Reproduce every item below word for word, without changing anything.
+++ Stored records
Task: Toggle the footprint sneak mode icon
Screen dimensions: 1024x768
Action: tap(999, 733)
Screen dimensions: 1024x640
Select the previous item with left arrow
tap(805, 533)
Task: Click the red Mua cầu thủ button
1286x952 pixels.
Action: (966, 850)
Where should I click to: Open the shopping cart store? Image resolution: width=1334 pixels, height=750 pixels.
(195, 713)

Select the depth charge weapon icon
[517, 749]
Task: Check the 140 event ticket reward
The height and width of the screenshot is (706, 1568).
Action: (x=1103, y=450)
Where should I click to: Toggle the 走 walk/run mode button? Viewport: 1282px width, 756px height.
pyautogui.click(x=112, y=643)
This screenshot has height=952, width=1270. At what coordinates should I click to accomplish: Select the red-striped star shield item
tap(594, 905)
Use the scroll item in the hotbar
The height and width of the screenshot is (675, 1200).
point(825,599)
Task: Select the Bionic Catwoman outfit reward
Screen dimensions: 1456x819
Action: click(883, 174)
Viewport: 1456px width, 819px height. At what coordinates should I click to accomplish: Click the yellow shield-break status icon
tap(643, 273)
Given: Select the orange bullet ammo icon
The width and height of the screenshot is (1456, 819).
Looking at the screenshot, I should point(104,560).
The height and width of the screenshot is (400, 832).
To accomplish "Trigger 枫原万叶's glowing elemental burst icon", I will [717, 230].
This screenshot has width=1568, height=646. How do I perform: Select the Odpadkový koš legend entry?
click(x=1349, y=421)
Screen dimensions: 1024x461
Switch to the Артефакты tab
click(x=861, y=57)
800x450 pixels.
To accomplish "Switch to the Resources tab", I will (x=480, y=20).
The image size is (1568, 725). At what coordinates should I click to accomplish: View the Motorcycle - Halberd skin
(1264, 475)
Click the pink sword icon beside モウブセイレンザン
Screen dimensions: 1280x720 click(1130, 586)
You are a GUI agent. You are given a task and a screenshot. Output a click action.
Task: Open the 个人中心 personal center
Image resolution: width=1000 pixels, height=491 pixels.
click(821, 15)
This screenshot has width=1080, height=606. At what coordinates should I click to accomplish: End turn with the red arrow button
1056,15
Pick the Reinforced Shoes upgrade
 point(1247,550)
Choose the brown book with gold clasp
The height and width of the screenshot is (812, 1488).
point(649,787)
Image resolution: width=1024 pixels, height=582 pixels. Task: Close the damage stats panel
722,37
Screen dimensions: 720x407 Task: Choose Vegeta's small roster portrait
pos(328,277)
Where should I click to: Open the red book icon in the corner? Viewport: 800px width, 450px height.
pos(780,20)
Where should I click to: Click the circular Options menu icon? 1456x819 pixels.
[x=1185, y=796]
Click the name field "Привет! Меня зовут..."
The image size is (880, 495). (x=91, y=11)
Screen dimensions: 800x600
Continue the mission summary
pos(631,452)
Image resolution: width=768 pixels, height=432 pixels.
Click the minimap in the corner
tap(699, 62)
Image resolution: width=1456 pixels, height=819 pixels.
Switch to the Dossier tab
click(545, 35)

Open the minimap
++++++
## Output below
Task: Toggle the footprint sneak mode icon
Screen dimensions: 1024x768
Action: tap(999, 733)
Screen dimensions: 1024x640
Select the previous item with left arrow
tap(805, 533)
Task: Click the red Mua cầu thủ button
1286x952 pixels.
Action: (966, 850)
Where should I click to: Open the shopping cart store? Image resolution: width=1334 pixels, height=750 pixels.
(195, 713)

Select the depth charge weapon icon
[517, 749]
Task: Check the 140 event ticket reward
The height and width of the screenshot is (706, 1568).
Action: (x=1103, y=450)
Where should I click to: Toggle the 走 walk/run mode button? Viewport: 1282px width, 756px height.
pyautogui.click(x=112, y=643)
This screenshot has height=952, width=1270. At what coordinates should I click to accomplish: Select the red-striped star shield item
tap(594, 905)
Use the scroll item in the hotbar
The height and width of the screenshot is (675, 1200).
point(825,599)
Task: Select the Bionic Catwoman outfit reward
Screen dimensions: 1456x819
Action: click(883, 174)
Viewport: 1456px width, 819px height. At what coordinates should I click to accomplish: Click the yellow shield-break status icon
tap(643, 273)
Given: Select the orange bullet ammo icon
The width and height of the screenshot is (1456, 819).
Looking at the screenshot, I should point(104,560).
The height and width of the screenshot is (400, 832).
To accomplish "Trigger 枫原万叶's glowing elemental burst icon", I will [717, 230].
This screenshot has width=1568, height=646. How do I perform: Select the Odpadkový koš legend entry?
click(x=1349, y=421)
Screen dimensions: 1024x461
Switch to the Артефакты tab
click(x=861, y=57)
800x450 pixels.
To accomplish "Switch to the Resources tab", I will (x=480, y=20).
The image size is (1568, 725). At what coordinates should I click to accomplish: View the Motorcycle - Halberd skin
(1264, 475)
Click the pink sword icon beside モウブセイレンザン
Screen dimensions: 1280x720 click(1130, 586)
You are a GUI agent. You are given a task and a screenshot. Output a click action.
Task: Open the 个人中心 personal center
Image resolution: width=1000 pixels, height=491 pixels.
click(821, 15)
This screenshot has width=1080, height=606. At what coordinates should I click to accomplish: End turn with the red arrow button
1056,15
Pick the Reinforced Shoes upgrade
 point(1247,550)
Choose the brown book with gold clasp
The height and width of the screenshot is (812, 1488).
point(649,787)
Image resolution: width=1024 pixels, height=582 pixels. Task: Close the damage stats panel
722,37
Screen dimensions: 720x407 Task: Choose Vegeta's small roster portrait
pos(328,277)
Where should I click to: Open the red book icon in the corner? Viewport: 800px width, 450px height.
pos(780,20)
Where should I click to: Click the circular Options menu icon? 1456x819 pixels.
[x=1185, y=796]
Click the name field "Привет! Меня зовут..."
The image size is (880, 495). (x=91, y=11)
Screen dimensions: 800x600
Continue the mission summary
pos(631,452)
Image resolution: width=768 pixels, height=432 pixels.
Click the minimap in the corner
tap(699, 62)
Image resolution: width=1456 pixels, height=819 pixels.
Switch to the Dossier tab
click(545, 35)

Open the minimap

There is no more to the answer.